Proceeds from the oil industry shrank by almost 30% to 415.6 billion rubles ($5.27 billion), according to Bloomberg calculations based on Finance Ministry data published Thursday. That’s the lowest since June 2023.
Russia’s combined revenue from oil and gas taxes fell by a third compared with a year earlier, to almost 495 billion rubles, the calculations show. That’s the lowest since January 2023.
A stronger currency means Russia and its oil producers get fewer rubles for every barrel they pump and sell. That erodes the profitability of the companies and strains the federal budget, which depends on oil and gas taxes for about a third of its revenues.
Any substantial decline in the tax take from the industry directly affects the nation’s coffers, which are already burdened by multibillion-dollar spending on the war in Ukraine. A stronger ruble also reduces the incentive to export.
At the end of April, the Finance Ministry revised its expectation for this year’s budget deficit, forecasting a shortfall much deeper than previously estimated as US tariff policies and OPEC+ supply hikes caused oil prices to nosedive. To cover deficits, the nation taps into its wealth fund, designed to stabilize the economy.
The ministry calculated Russia’s June oil revenue based on a Urals price of $52.08 a barrel in May. That’s the lowest price for the nation’s key export grade since March 2023, data compiled by Bloomberg show.
The currency traded at an average 80.4603 rubles per US dollar in May, the strongest in two years, driven by record-high interest rates and expectations of an improvement in relations with Washington.

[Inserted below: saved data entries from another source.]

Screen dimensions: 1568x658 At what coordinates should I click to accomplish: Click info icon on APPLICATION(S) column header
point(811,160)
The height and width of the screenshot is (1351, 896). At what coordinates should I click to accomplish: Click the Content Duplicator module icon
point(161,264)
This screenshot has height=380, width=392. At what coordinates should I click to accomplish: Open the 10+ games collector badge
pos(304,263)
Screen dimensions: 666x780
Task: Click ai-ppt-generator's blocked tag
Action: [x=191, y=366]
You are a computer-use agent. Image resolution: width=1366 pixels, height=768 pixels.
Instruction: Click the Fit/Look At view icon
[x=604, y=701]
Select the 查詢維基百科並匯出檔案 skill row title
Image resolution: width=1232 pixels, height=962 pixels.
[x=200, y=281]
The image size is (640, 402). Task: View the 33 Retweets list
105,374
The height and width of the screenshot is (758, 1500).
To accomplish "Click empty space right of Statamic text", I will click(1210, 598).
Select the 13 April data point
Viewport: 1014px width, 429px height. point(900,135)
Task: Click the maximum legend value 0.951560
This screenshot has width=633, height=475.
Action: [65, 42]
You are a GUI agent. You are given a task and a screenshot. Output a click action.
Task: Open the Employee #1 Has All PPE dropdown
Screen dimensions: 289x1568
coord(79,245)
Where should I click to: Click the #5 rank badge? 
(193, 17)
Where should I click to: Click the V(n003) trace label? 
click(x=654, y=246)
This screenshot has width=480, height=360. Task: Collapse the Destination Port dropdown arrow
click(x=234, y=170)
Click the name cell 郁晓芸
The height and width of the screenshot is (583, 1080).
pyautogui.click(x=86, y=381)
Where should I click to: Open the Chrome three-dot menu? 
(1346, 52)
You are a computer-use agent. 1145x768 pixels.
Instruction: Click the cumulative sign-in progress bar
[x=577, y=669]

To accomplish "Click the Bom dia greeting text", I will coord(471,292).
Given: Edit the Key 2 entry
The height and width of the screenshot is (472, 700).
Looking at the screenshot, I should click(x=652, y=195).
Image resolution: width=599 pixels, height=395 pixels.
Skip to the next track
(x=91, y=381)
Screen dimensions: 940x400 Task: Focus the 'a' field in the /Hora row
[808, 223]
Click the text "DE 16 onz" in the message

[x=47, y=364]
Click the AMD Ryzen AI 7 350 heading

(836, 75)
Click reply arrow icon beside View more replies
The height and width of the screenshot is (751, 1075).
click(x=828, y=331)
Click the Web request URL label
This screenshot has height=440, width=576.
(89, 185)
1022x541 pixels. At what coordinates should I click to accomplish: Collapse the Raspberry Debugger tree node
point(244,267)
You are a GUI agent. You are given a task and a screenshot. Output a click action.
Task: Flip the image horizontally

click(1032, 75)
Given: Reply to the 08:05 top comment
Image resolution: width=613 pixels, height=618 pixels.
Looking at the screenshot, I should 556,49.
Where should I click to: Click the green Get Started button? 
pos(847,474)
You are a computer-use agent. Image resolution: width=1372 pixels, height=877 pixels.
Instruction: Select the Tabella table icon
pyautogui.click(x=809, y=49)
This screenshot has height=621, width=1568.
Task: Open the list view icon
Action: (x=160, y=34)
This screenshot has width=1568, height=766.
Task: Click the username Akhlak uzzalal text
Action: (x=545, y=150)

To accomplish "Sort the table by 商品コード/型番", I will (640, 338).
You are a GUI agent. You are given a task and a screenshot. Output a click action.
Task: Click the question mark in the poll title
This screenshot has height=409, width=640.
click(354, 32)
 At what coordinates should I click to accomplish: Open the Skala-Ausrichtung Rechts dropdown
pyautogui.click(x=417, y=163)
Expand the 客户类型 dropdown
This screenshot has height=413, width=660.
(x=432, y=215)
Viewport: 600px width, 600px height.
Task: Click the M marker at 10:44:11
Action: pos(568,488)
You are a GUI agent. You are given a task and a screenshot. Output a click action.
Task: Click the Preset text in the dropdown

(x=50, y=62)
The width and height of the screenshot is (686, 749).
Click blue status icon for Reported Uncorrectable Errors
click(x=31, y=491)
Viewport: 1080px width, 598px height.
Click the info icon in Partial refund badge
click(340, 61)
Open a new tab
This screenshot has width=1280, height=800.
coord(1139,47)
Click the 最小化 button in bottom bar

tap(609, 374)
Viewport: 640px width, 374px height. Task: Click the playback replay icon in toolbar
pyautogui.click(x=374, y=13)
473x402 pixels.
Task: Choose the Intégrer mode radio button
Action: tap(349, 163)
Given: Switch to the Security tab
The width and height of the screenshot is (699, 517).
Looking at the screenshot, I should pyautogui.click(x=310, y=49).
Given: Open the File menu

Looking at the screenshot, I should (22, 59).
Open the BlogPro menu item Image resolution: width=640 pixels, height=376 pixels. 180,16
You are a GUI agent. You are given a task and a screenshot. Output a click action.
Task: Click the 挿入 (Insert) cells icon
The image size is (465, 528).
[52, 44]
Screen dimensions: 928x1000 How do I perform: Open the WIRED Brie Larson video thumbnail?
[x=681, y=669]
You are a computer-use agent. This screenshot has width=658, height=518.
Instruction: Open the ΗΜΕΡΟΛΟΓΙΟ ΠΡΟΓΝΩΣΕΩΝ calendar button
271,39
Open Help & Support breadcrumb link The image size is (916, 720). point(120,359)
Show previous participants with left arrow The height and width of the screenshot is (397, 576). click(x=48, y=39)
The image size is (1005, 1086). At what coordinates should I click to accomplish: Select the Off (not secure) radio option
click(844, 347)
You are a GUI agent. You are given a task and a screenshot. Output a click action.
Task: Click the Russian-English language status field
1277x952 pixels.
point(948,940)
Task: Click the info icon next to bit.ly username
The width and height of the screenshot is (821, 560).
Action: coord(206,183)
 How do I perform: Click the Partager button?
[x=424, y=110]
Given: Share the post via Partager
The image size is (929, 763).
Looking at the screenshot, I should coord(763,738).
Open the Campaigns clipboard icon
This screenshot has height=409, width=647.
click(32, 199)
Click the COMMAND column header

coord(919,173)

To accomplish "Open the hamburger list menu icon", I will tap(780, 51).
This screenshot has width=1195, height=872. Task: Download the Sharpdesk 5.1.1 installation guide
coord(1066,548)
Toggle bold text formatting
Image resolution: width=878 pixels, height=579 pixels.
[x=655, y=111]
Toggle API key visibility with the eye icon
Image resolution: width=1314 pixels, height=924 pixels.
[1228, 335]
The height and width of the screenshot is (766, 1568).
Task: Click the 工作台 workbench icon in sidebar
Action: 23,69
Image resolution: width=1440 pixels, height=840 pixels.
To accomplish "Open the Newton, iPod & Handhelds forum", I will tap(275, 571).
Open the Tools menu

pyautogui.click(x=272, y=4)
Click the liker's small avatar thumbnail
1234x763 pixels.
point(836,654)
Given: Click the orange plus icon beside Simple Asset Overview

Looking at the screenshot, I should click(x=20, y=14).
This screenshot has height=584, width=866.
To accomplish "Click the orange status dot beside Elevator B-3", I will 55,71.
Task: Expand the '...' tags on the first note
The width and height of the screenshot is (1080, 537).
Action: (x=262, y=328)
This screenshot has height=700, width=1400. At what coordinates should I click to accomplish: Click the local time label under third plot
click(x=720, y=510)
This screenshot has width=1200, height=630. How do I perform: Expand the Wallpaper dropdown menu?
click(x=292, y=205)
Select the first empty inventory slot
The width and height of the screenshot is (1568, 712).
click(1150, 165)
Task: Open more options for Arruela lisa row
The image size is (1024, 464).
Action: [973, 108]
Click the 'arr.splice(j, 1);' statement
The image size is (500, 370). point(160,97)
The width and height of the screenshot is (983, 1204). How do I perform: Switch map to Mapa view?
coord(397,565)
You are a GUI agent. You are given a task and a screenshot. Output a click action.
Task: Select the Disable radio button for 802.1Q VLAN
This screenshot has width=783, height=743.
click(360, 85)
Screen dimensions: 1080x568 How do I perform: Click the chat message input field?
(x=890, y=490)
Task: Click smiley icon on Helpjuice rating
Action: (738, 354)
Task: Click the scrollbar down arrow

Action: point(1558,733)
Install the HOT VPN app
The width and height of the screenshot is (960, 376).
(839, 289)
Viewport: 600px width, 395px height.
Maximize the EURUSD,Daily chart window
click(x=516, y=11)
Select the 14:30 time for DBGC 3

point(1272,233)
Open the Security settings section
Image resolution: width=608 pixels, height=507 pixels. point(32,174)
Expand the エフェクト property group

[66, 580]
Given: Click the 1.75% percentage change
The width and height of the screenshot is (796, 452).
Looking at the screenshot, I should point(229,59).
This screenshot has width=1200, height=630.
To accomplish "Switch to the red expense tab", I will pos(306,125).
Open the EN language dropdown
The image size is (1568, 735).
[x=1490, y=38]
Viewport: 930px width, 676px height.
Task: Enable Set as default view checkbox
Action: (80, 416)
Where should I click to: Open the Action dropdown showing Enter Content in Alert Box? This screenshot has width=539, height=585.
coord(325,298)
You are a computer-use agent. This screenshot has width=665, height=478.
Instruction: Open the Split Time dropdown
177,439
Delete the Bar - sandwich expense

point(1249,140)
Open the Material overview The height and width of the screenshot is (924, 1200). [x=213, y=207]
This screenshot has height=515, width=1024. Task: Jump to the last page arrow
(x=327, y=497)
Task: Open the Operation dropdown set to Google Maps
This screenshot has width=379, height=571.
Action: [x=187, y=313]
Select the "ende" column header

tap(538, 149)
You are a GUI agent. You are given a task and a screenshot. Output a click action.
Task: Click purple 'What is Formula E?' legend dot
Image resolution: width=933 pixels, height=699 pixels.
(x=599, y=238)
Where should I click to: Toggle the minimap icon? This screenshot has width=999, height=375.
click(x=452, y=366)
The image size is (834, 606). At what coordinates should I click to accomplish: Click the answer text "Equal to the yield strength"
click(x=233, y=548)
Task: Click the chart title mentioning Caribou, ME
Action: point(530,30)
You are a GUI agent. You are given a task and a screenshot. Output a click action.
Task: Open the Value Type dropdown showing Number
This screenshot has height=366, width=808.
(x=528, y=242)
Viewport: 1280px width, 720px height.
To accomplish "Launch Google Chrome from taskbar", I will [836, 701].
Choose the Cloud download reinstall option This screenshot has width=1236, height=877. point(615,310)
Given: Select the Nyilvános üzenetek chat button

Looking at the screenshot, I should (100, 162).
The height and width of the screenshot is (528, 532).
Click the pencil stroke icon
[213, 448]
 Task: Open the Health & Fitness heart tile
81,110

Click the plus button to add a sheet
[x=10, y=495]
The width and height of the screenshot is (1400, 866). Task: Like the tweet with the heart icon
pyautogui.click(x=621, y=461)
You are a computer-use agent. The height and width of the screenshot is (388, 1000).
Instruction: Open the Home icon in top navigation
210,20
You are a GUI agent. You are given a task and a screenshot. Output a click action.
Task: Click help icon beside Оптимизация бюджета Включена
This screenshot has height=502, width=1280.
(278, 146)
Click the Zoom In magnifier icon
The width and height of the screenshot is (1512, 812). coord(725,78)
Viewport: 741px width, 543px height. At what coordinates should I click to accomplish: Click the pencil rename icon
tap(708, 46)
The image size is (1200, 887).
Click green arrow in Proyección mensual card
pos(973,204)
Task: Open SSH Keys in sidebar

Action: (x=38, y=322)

As a result, the country’s oil companies received only 4,190 rubles for each barrel sold, a level not seen since March 2023, Bloomberg calculations show.
The head of the central bank, Elvira Nabiullina, acknowledged earlier this week that rate levels have made life difficult for Russian exporters.
“They are in the crosshairs of high rates, low exchange rate and price declines,” she said at the Bank of Russia’s Financial Congress in St. Petersburg. Despite that pressure, the bank has remained cautious about dropping the key rate significantly for fear it could fuel inflation.
The next Russian key-rate meeting is scheduled for the end of July, meaning a strong ruble will keep pressuring oil revenues for now.
On the flip side, lower global crude and oil-product prices helped the government reduce subsidies for refiners — payments that partially compensate for the difference in fuel prices in Russia and abroad. In June, the budget transferred 34.5 billion rubles for gasoline and diesel supplies to the domestic market. That’s the lowest since October 2023, when the payouts reached zero.